== Given records ==
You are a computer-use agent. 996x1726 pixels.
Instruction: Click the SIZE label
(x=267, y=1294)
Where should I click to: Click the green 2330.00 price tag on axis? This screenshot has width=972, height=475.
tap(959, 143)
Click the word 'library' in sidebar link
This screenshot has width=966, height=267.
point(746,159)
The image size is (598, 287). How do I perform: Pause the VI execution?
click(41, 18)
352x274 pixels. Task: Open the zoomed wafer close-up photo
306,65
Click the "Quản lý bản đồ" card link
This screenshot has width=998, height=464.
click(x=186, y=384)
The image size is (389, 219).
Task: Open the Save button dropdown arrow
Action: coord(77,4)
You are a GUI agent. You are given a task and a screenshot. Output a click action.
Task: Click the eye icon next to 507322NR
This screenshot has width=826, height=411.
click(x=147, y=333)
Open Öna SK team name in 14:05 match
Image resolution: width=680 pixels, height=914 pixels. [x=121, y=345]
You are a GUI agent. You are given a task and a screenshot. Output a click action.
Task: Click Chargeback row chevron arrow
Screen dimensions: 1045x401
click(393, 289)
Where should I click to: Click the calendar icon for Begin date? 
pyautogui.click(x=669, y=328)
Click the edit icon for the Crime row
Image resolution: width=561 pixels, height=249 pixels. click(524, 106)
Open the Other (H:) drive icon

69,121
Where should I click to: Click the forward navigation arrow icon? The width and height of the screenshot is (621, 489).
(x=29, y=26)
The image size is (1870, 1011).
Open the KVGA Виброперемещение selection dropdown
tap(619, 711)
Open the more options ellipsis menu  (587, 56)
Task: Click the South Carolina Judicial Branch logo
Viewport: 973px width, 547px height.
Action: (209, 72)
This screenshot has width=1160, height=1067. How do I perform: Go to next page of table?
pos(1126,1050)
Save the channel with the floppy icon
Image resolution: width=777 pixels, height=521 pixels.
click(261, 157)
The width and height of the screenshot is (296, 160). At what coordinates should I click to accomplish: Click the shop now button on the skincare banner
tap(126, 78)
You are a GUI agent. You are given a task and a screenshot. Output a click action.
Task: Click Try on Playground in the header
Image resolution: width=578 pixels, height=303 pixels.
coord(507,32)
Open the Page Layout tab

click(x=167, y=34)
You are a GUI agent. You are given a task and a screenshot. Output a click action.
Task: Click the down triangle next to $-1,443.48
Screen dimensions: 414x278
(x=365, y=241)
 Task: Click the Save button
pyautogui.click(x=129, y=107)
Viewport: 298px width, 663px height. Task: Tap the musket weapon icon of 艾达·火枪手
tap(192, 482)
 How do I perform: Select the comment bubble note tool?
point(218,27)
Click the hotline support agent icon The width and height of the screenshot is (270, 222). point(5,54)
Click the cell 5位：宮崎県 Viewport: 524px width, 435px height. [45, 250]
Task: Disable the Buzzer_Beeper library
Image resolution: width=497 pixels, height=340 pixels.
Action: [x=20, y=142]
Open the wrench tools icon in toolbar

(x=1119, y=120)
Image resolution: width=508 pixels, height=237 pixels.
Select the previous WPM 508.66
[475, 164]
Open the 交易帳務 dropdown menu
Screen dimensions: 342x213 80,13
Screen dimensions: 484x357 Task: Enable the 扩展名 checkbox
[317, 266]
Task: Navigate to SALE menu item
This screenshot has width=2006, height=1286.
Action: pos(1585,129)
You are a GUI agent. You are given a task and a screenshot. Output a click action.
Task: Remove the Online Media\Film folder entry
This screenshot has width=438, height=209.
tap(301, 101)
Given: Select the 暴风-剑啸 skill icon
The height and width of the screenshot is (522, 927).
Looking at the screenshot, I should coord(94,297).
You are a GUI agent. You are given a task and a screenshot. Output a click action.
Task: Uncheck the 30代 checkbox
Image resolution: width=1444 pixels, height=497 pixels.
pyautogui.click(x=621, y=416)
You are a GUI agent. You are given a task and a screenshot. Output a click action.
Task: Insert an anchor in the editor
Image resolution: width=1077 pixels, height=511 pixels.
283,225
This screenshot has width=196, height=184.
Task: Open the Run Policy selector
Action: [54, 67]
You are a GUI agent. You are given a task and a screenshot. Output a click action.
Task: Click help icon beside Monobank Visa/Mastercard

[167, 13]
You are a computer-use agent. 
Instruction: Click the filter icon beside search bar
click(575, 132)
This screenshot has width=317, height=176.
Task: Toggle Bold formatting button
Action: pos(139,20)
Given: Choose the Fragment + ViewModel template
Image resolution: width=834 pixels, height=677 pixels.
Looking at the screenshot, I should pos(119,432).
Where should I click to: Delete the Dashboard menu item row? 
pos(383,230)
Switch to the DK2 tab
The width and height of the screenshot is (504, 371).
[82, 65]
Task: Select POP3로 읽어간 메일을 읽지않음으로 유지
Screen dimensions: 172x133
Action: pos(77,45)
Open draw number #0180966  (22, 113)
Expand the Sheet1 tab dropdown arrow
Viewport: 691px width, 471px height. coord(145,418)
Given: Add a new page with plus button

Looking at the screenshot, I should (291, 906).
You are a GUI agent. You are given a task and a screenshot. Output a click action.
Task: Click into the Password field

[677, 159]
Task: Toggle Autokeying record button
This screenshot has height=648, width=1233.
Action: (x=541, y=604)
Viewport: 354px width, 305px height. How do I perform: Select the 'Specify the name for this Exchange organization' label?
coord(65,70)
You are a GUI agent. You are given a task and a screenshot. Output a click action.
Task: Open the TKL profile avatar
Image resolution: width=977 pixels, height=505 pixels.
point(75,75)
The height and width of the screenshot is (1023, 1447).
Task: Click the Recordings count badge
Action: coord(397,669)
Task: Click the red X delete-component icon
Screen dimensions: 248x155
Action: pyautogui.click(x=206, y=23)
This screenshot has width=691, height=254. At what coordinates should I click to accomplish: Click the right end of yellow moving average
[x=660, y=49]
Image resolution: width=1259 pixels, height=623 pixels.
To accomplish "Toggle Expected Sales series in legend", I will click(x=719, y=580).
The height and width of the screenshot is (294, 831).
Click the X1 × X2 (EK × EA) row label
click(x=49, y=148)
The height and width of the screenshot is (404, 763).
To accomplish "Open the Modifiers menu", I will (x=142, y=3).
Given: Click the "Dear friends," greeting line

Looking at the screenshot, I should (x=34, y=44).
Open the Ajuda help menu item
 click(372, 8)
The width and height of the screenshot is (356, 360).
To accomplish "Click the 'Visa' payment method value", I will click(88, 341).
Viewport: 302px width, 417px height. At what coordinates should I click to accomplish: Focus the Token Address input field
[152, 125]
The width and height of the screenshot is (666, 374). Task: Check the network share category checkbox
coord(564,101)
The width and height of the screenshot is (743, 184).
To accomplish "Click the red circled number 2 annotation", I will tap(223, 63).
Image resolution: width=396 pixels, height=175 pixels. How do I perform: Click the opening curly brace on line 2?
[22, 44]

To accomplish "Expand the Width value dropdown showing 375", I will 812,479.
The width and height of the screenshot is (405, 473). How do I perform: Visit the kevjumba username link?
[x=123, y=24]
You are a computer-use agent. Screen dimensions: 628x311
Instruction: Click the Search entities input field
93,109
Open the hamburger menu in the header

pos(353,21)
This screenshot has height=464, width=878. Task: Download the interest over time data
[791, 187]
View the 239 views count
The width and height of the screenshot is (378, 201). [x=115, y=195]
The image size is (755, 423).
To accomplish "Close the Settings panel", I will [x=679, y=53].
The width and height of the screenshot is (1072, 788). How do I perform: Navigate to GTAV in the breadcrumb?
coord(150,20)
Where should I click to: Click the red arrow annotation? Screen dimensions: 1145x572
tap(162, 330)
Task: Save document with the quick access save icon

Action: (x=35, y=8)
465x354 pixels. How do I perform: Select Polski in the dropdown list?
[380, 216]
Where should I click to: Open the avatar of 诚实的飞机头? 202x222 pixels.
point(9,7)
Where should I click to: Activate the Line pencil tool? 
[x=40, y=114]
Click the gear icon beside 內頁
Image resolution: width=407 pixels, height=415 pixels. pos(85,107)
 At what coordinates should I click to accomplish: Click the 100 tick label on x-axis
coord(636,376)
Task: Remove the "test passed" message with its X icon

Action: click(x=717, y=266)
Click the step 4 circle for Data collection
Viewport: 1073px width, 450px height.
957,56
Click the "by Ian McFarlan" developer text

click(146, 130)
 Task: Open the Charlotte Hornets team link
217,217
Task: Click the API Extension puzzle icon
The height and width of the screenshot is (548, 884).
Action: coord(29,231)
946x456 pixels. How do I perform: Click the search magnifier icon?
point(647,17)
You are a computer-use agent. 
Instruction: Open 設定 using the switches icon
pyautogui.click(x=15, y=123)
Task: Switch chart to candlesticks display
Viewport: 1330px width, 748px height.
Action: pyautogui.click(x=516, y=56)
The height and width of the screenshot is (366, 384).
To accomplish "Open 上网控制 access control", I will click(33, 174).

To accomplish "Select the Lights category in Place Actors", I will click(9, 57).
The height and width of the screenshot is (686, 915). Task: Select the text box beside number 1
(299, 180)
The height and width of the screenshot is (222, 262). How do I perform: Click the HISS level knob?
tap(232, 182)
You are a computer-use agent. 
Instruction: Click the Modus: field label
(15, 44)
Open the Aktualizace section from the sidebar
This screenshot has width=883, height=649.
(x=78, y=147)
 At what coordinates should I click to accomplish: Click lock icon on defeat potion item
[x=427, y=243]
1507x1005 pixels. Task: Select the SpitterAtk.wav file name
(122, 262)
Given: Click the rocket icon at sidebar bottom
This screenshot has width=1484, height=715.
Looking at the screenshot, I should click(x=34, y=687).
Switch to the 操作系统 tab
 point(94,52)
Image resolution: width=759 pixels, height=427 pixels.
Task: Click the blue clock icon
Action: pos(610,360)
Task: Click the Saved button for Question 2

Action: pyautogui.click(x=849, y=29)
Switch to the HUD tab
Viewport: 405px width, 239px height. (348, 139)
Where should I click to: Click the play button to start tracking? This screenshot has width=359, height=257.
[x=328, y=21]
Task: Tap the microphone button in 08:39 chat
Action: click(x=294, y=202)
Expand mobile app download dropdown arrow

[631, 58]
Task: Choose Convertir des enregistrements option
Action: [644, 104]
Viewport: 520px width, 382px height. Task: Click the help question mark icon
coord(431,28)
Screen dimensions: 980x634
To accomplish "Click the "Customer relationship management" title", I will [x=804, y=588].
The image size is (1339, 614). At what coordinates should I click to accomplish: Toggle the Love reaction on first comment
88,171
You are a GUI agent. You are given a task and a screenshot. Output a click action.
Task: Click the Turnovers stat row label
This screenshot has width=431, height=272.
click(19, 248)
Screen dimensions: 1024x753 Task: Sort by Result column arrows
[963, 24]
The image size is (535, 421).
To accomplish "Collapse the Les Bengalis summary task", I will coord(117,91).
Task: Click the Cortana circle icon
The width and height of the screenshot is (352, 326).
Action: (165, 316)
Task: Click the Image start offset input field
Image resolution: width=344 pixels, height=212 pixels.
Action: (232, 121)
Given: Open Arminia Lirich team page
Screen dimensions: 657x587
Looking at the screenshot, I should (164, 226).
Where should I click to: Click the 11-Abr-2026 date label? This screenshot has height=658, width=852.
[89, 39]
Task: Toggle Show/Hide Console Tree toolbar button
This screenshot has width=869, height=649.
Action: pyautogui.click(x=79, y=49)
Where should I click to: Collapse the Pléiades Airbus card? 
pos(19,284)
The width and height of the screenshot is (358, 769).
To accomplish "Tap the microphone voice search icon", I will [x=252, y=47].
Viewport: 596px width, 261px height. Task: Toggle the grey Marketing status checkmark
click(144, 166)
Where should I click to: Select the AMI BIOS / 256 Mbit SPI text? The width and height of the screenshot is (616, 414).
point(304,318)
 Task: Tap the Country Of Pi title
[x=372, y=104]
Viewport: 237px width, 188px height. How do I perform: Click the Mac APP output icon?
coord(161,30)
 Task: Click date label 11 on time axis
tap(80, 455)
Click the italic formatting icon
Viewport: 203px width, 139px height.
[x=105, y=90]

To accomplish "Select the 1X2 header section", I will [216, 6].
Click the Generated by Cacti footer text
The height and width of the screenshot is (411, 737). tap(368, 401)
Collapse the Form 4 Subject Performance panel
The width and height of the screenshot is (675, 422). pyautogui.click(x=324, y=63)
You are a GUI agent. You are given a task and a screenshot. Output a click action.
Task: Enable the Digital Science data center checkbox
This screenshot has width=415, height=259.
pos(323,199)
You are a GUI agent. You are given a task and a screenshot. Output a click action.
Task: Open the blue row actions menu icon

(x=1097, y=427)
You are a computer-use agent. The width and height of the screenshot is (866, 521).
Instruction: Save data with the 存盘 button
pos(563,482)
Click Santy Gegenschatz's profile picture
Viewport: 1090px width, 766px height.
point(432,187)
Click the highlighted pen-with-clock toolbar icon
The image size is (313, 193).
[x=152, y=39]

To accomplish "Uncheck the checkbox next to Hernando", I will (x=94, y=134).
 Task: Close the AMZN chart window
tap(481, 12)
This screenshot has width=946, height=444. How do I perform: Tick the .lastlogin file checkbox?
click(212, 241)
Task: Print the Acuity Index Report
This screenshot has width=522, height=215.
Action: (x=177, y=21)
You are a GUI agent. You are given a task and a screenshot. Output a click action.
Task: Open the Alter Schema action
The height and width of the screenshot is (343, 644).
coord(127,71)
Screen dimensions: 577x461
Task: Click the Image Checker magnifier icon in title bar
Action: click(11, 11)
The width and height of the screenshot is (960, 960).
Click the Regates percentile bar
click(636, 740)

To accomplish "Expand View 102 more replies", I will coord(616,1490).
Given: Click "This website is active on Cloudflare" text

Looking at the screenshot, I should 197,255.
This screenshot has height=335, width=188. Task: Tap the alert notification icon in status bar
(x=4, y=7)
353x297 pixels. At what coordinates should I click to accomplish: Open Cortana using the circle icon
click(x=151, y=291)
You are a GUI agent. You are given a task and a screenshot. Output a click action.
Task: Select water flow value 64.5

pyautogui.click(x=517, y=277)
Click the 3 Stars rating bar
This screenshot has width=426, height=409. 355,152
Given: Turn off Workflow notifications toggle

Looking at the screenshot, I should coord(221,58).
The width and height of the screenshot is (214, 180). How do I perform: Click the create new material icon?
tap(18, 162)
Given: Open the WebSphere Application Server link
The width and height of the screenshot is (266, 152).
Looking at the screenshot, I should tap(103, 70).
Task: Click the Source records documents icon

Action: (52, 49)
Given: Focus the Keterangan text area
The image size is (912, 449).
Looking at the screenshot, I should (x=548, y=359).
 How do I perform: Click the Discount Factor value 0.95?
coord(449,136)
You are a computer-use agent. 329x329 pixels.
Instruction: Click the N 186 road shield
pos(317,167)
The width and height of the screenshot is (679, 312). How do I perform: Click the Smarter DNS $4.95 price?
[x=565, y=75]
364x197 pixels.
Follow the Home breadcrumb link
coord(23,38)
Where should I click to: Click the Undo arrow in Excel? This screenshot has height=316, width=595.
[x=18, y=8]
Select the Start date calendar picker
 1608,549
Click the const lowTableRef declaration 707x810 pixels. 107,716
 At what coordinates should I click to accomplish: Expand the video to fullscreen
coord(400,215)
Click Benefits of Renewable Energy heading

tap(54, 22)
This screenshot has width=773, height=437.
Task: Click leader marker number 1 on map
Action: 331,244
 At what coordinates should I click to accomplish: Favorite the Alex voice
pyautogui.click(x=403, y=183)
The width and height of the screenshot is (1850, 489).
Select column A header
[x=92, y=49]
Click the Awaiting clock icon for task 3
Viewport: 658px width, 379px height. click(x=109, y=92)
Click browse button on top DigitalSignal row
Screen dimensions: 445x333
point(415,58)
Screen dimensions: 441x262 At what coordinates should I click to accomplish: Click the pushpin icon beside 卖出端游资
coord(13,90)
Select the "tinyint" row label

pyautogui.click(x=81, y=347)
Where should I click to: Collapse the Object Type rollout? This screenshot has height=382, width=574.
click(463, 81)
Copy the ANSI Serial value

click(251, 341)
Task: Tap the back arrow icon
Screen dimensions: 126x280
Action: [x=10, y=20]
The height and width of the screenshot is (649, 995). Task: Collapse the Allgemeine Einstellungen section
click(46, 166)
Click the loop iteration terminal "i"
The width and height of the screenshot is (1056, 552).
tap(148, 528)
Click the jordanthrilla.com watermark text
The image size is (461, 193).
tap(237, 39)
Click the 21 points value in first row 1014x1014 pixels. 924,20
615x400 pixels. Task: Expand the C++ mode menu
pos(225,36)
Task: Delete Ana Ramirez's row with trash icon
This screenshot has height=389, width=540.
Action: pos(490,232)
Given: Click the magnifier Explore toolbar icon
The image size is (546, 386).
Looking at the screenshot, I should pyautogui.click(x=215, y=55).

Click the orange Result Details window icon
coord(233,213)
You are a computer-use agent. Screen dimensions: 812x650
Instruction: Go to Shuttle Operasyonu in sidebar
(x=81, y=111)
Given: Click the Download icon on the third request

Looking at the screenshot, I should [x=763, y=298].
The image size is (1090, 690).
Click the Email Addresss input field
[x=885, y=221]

== What you are asked to do ==
From the entries above, give again exactly the lines running from the line with "Viewport: 520px width, 382px" to the line with "Task: Toggle Show/Hide"; include both of those lines.

== Exercise answer ==
Viewport: 520px width, 382px height. Task: Click the help question mark icon
coord(431,28)
Screen dimensions: 980x634
To accomplish "Click the "Customer relationship management" title", I will [x=804, y=588].
The image size is (1339, 614). At what coordinates should I click to accomplish: Toggle the Love reaction on first comment
88,171
You are a GUI agent. You are given a task and a screenshot. Output a click action.
Task: Click the Turnovers stat row label
This screenshot has width=431, height=272.
click(19, 248)
Screen dimensions: 1024x753 Task: Sort by Result column arrows
[963, 24]
The image size is (535, 421).
To accomplish "Collapse the Les Bengalis summary task", I will coord(117,91).
Task: Click the Cortana circle icon
The width and height of the screenshot is (352, 326).
Action: (165, 316)
Task: Click the Image start offset input field
Image resolution: width=344 pixels, height=212 pixels.
Action: (232, 121)
Given: Open Arminia Lirich team page
Screen dimensions: 657x587
Looking at the screenshot, I should (164, 226).
Where should I click to: Click the 11-Abr-2026 date label? This screenshot has height=658, width=852.
[89, 39]
Task: Toggle Show/Hide Console Tree toolbar button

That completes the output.